La ligne droite des Hunaudières (appelée « Mulsanne straight » en anglais) est la ligne droite anciennement longue de 6 km du circuit de la Sarthe sur lequel se déroule la course automobile des 24 Heures du Mans, tous les ans au solstice d'été, en juin.

La Route départementale 338[modifier | modifier le code]

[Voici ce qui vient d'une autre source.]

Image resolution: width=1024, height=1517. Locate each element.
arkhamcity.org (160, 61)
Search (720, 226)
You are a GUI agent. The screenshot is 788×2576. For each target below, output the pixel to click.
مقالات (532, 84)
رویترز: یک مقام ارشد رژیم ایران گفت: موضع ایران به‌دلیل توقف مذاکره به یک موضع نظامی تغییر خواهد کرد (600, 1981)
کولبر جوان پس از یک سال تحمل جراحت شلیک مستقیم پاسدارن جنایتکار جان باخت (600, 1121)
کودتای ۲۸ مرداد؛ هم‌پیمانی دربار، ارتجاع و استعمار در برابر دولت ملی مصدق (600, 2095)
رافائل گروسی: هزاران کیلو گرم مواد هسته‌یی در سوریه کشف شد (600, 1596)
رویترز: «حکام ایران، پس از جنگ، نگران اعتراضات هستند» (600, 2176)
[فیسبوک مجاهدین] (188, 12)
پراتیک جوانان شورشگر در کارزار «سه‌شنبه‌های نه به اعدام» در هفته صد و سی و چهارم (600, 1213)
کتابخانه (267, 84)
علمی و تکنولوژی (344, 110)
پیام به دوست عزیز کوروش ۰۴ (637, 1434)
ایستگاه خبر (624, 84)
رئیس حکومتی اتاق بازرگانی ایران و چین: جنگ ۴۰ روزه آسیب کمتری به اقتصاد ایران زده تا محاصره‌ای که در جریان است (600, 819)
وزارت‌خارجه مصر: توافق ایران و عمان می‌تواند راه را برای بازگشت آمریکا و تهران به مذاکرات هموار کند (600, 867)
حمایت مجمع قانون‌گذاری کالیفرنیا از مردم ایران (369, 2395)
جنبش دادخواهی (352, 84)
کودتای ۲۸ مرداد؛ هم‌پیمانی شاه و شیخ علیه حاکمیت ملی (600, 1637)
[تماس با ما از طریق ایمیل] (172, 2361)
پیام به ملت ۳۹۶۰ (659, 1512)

Lorsque la course et les essais n'ont pas lieu, la ligne droite des Hunaudières fait partie du réseau routier national. Cette ligne droite de plus de 5,5 km était un tronçon de la route nationale 138, déclassée en 2006 en route départementale 338, dans le département de la Sarthe. Les “Hunaudières” vont du lieu-dit du Tertre Rouge au village de Mulsanne, et débouche après un virage serré à droite sur la départementale 140, dite Route de Mulsanne, qui mène au virage d'Indianapolis, puis à Arnage[1].

Histoire[modifier | modifier le code]

Les Hunaudières sont la longue et mythique ligne droite du circuit des 24 Heures du Mans. En raison des vitesses atteintes par les concurrents (407 km/h par Roger Dorchy en 1988[2]), elle est entrecoupée de deux chicanes depuis l'édition 1990. La dernière section, qui comprend un léger virage à droite appelé “Kink” menant à un virage serré près du village de Mulsanne, a également été modifiée. Entre les chicanes les vitesses atteintes sont de l'ordre de 340 km/h.

Utilisée dès 1884 pour son tracé parfaitement rectiligne lors de courses organisées officiellement à partir de 1886, elle deviendra le point fort de la création du premier circuit de la Sarthe en 1906 avant de devenir le symbole du circuit actuel créé en 1923[3].

Au cours de la saison de Grand Prix de 1911, le Grand Prix de France utilisait une première version du Circuit de la Sarthe, qui faisait 54 km de long, et utilisait une section plus longue de la ligne droite. Elle partait de l'avenue Georges Durand au Tertre Rouge, jusqu'à Écommoy, avant de se diriger vers Saint-Mars-d'Outillé, Les Jouanneries et Parigné-l'Évêque.

Le circuit et la ligne droite sont raccourcis en 1921. Après la sortie du virage du Tertre Rouge, les voitures passent près de la moitié du tour à plein régime, avant de freiner pour le virage de Mulsanne à droite. La Porsche 917 longtail avec son moteur 12 cylindres à plat de 4,9 litres, utilisée de 1969 à 1971, avait atteint 362 km/h[4]. Ensuite, la taille du moteur a été limitée et les vitesses de pointe ont chuté jusqu'à ce que de puissants moteurs turbocompressés, mis au point par Renault, soient autorisés, comme dans la Porsche 935 de 1978 qui a été chronométrée à 367 km/h[5].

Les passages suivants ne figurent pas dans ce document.